◆ Task description: Rewrite each of the rows below, changing "music folder" to "downloads folder" and keeping everything else the same. Leave the pictures out.

◆ Dataset rows:
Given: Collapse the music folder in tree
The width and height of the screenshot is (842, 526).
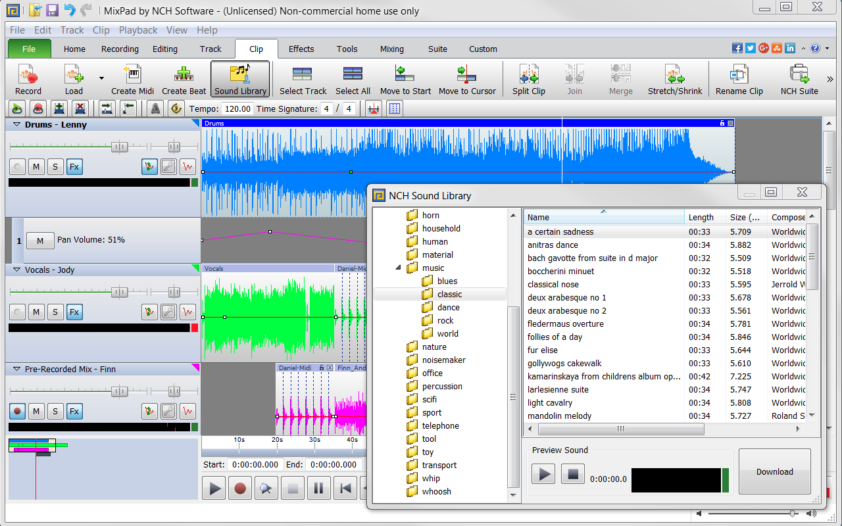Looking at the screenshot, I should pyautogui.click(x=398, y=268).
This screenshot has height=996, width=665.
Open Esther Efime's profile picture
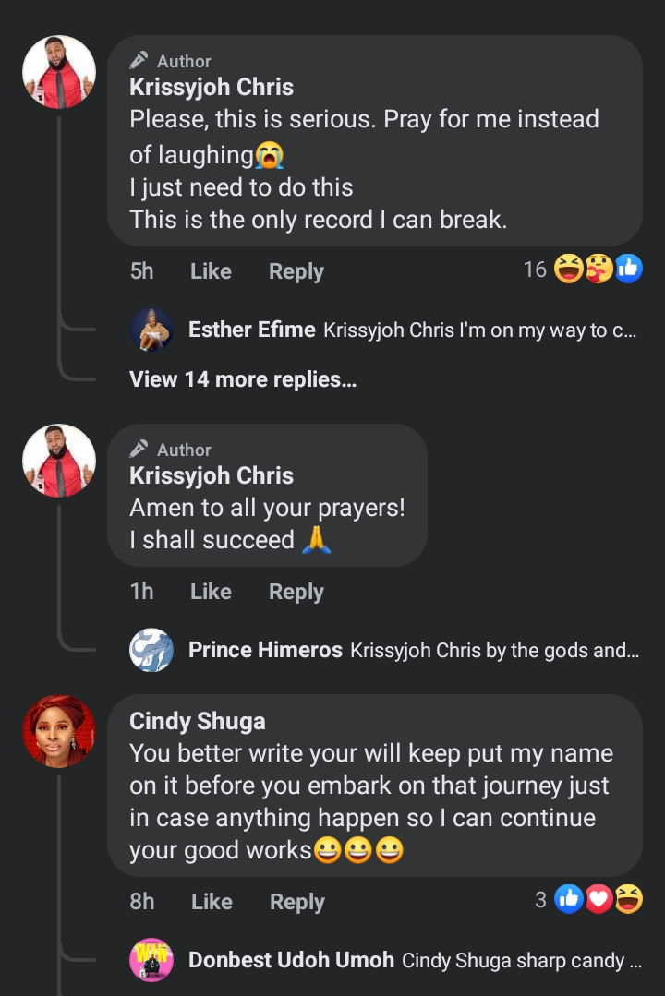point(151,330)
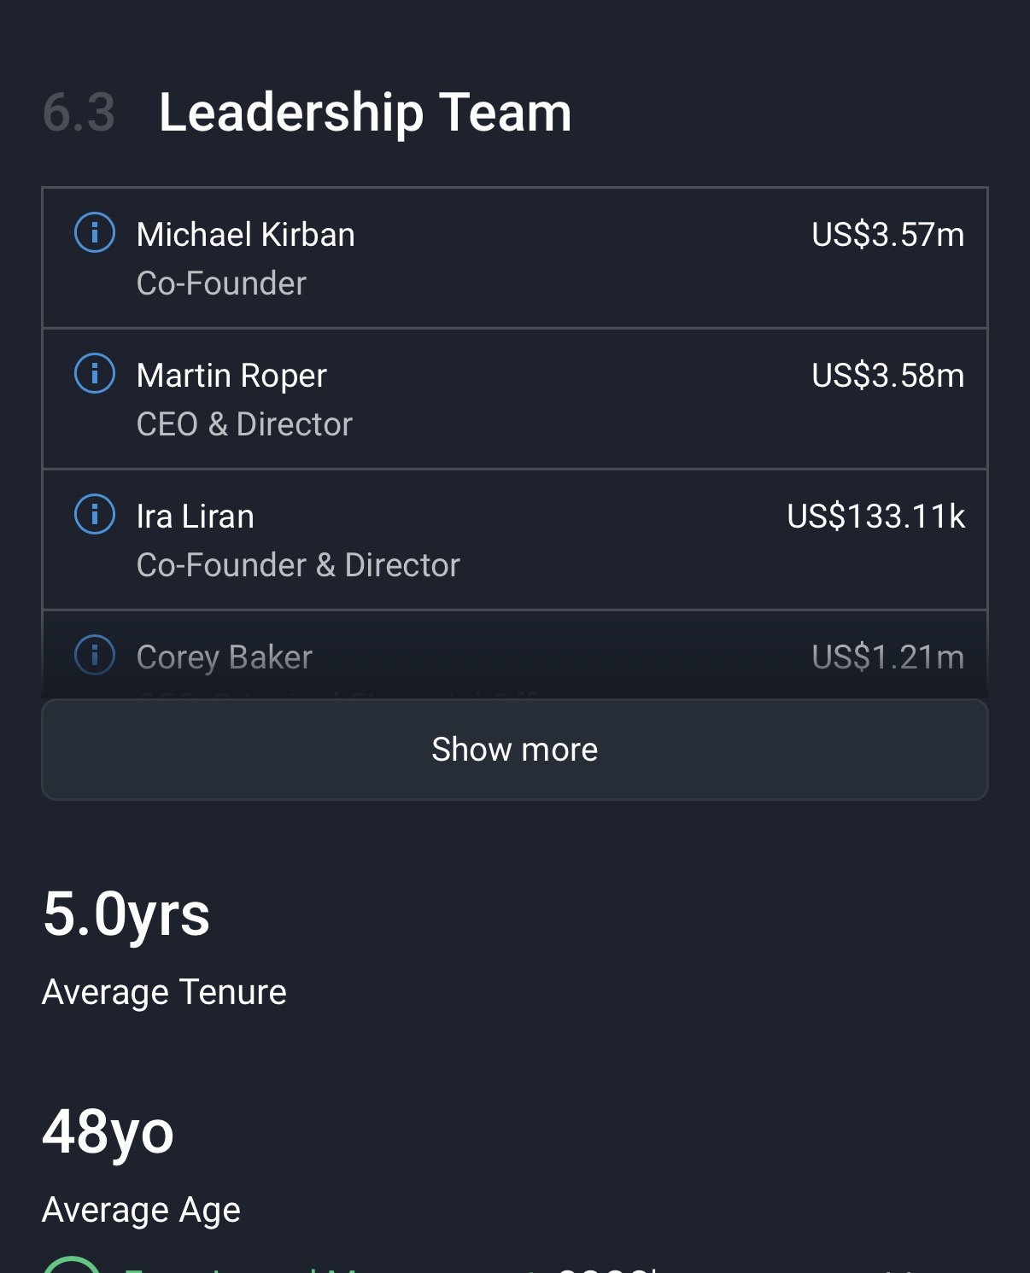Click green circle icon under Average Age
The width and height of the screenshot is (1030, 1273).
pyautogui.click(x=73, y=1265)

◆ Finished task:
Given: Collapse the downloads folder in tree
The width and height of the screenshot is (842, 526).
Looking at the screenshot, I should pyautogui.click(x=398, y=268).
This screenshot has height=996, width=665.
Open Esther Efime's profile picture
point(151,330)
Click green circle icon under Average Age
The width and height of the screenshot is (1030, 1273).
pyautogui.click(x=73, y=1265)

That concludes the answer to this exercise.